▶ **Supplied text**

Engagement and Encounters of Troops from Colonies and Dominions of the British Empire in WW I
Ajay Pratap Singh


It is because of the Euro-centrism and the dominance of the Realist tradition that the study of empire in international relations has been ignored. Historiography around the imperial nature of war has not been properly documented (Jackson, 2014). State-centrism of the realist tradition excluded the empires as one of the level of analysis in their study. All this cumulatively is the reason behind undermining the contribution of the British Empire in the World War I (WW I) (Jackson, 2014).

The British turned to colonies1 and dominions2 for support during the WW I. Along with supplying troops, colonies and dominions supplied food, ammunitions, and other resources to the British. Colonial soldiers were generally employed to defend the frontiers of the empire. It was only in the Anglo-Boer War (1899-1902) that the mass mobilization of troops and resources was done for the first time from the colonies and dominions (Vandervort, 2012). India contributed the maximum number of soldiers even more than the dominions. Britain’s declaration of war in August 19143, brought the colonies and dominions also into a state of war. Interestingly, many places in the colonies and dominions also became theatre of war (Jackson, 2008). Britain war with the Ottoman Empire turned East Africa into one of the major battlefield during the WW I.

▶ **Dataset content**
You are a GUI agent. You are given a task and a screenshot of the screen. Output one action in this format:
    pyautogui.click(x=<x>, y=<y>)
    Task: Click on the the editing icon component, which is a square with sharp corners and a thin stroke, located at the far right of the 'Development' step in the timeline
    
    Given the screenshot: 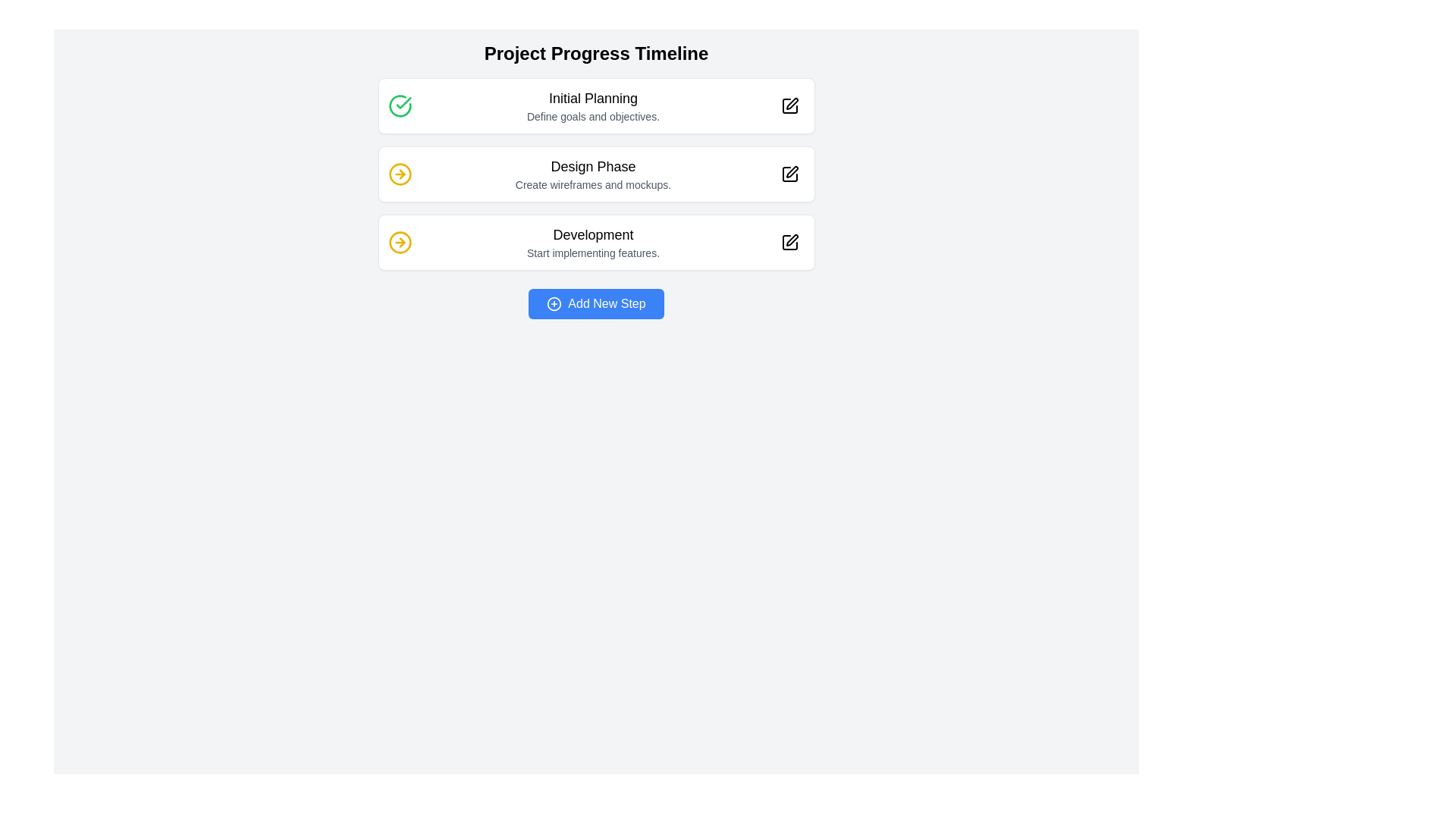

▶ **Work instructions**
• A. Revise the article on colonial troops in World War I from "It is because" to "I) (Jackson, 2014).", replacing "Euro-centrism" with "Eurocentrism".
• B. According to the article on colonial troops in World War I, in which war were troops and resources first mobilized on a mass scale from the colonies and dominions?
• C. Carry on the article about colonial and dominion troops in World War I, picking up after its final sentence.
The data is not needed for any of the work here.

▶ **The results**
• A.
It is because of the Eurocentrism and the dominance of the Realist tradition that the study of empire in international relations has been ignored. Historiography around the imperial nature of war has not been properly documented (Jackson, 2014). State-centrism of the realist tradition excluded the empires as one of the level of analysis in their study. All this cumulatively is the reason behind undermining the contribution of the British Empire in the World War I (WW I) (Jackson, 2014).

• B. The Anglo-Boer War (1899-1902).

• C.
This paper makes an attempt to explore the difference between the engagement of the soldiers from the British colonies and dominions in the WW I, where the emphasis is on the colonies. In the first section it tries to make a case for the WW I being an imperial war to some extent. It then delves into the process of recruitment of soldiers, their experiences in the battlefield and the way they were perceived by their own people back home in case of dominions and colonies. The paper simultaneously brings out the difference between the engagement of the soldiers from the dominions and colonies and makes a claim that much of these were the result of the prevalent racism at the time of war. Instead of focusing on a particular dominion and colonies, this paper brings in empirical evidences from different colonies and dominions in order to substantiate its claim.

WW I: Partly an Imperial War

Ashley Jackson calls the WW I as the imperial war (Jackson, 2014). By the very virtue of it being fought in imperial theatres and the tussle between primarily Britain and Germany over the colonies during the war suffice his claim. The strong believe among the advocators of British Empire and its imperial status, that the southern part of the world would be more secure after the war was also a reason which corroborates the claim of Jackson. It was in the interest of Britain to retain the colonies of Germany as this will give them uninterrupted access to India and to the Gulf (ibid). It is for the same reason that WW I was fought in Southern Africa, Pacific (German Samao and Papua New Guinea were the German colonies in pacific that became theatre of war) and East Africa. One of the major reason for recruitment of troops from the colonies and dominions was also to fight the war in the fronts other than Europe too. Empirically, German Enclave of Tsingtau in China and German South West Africa were defeated and captured by the Indian Army and South African Army respectively (ibid).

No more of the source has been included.